Cutting carbon emissions
The United States, Britain, Japan, Canada and others raised their targets on cutting carbon emissions to halt global warming at a summit in April hosted by US President Joe Biden.
Meeting those targets will need large-scale deployment of electric vehicles, storage for power generated from renewables and electricity transmission, all of which require industrial materials, such as lightweight aluminium and metals used in batteries such as cobalt and lithium.
Wood Mackenzie analyst Julian Kettle calculated miners needed to invest about $1.7trn during the next 15 years to “deliver a two-degree pathway - where the rise in global temperatures since pre-industrial times is limited to 2°C”.
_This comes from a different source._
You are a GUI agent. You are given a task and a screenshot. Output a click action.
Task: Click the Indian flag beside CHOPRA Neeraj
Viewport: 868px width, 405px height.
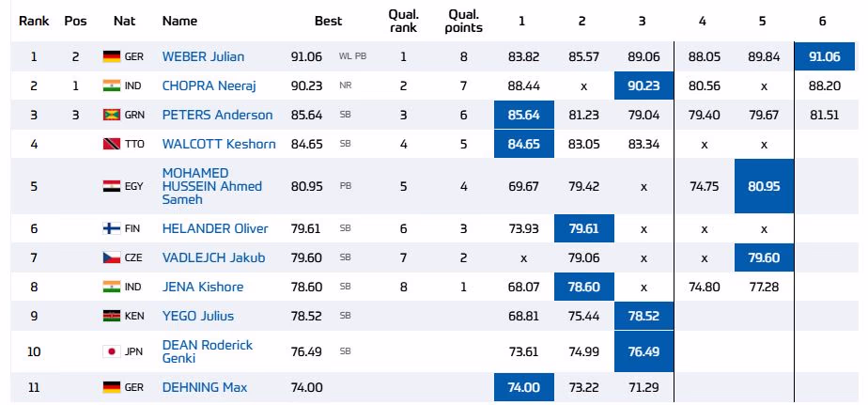tap(112, 86)
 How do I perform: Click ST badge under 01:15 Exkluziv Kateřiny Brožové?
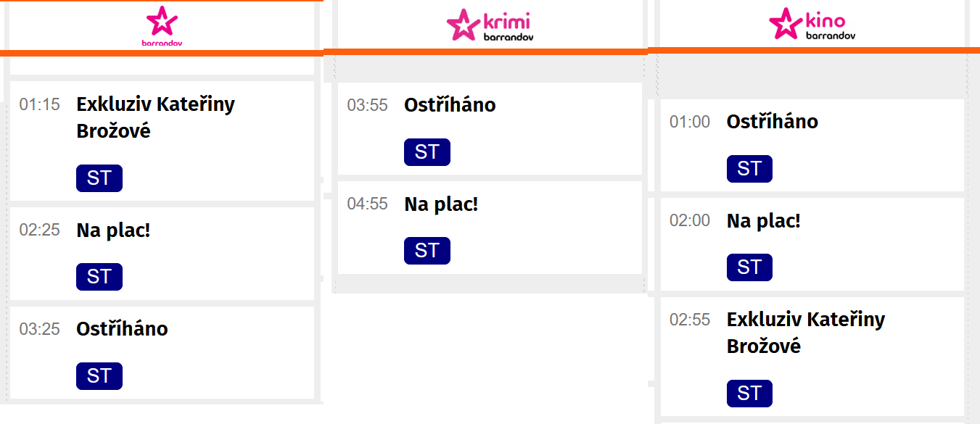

“At an industry level, there seems to be reticence around investing sufficient capital to develop future supply at the pace and scale demanded by the energy transition (ET),” he said.
Mining firms are wary of making heavy investments after their experience of the last decade when they invested in new capacity just as demand peaked, leading to a collapse in prices and revenues. They also need to please investors, who are unlikely to want to see dividends diverted to capital spending.
Rising demands of investors related environment, social and governance (ESG) issues further add to the challenge.
Australia, Canada and Western Europe carry a low ESG risk but some of the best resources are in high-risk areas, such as Democratic Republic of Congo, which sits on about half the world’s cobalt reserves according to the U.S. Geological Survey. “Given the need to meet tough decarbonisation and ESG targets, Western governments, lenders, investors and consumers will need to get comfortable operating in jurisdictions where ESG issues are more complex,” Kettle said.
Kettle said government support was needed to help miners comply with ESG issues to ensure production from high-risk areas was conducted in an acceptable way to consumers.
“Then, and only then, will the West be able to secure sufficient volumes of the raw materials needed to pursue the energy transition in the timescales envisaged.”